**Task objective:** Can you reproduce this listing verbatim, from the line containing "Image resolution: width=1568 pixels, height=675" through the line containing "Looking at the screenshot, I should point(539,26).", with both of those lines included?

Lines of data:
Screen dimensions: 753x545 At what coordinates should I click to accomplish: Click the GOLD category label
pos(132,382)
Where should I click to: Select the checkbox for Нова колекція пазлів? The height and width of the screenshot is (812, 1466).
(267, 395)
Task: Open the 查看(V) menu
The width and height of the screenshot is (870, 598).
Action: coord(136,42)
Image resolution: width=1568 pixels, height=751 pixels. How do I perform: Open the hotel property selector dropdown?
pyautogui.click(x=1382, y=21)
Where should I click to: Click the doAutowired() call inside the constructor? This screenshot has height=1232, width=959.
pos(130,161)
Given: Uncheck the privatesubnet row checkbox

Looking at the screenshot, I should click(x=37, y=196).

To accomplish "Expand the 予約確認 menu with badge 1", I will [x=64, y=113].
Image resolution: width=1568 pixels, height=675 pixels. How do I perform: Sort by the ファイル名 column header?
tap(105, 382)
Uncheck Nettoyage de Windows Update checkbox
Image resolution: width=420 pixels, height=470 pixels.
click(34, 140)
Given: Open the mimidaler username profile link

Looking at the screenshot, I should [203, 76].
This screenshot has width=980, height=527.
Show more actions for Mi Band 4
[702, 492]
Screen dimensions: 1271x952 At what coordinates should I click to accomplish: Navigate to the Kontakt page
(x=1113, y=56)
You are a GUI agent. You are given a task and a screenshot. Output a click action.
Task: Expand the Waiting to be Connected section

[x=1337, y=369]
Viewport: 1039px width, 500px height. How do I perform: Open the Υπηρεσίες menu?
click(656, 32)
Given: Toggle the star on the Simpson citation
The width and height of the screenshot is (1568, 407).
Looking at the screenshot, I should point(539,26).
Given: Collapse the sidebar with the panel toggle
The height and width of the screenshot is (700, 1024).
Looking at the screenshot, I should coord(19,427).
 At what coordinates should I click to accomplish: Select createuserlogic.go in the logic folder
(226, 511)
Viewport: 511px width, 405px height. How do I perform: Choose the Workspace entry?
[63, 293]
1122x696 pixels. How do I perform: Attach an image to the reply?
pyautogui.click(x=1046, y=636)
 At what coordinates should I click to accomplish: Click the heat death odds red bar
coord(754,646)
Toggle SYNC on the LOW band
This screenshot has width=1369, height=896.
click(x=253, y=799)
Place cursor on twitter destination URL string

**Response to this exercise:**
Image resolution: width=1568 pixels, height=675 pixels. How do I perform: Sort by the ファイル名 column header?
tap(105, 382)
Uncheck Nettoyage de Windows Update checkbox
Image resolution: width=420 pixels, height=470 pixels.
click(34, 140)
Given: Open the mimidaler username profile link

Looking at the screenshot, I should [203, 76].
This screenshot has width=980, height=527.
Show more actions for Mi Band 4
[702, 492]
Screen dimensions: 1271x952 At what coordinates should I click to accomplish: Navigate to the Kontakt page
(x=1113, y=56)
You are a GUI agent. You are given a task and a screenshot. Output a click action.
Task: Expand the Waiting to be Connected section

[x=1337, y=369]
Viewport: 1039px width, 500px height. How do I perform: Open the Υπηρεσίες menu?
click(656, 32)
Given: Toggle the star on the Simpson citation
The width and height of the screenshot is (1568, 407).
Looking at the screenshot, I should point(539,26).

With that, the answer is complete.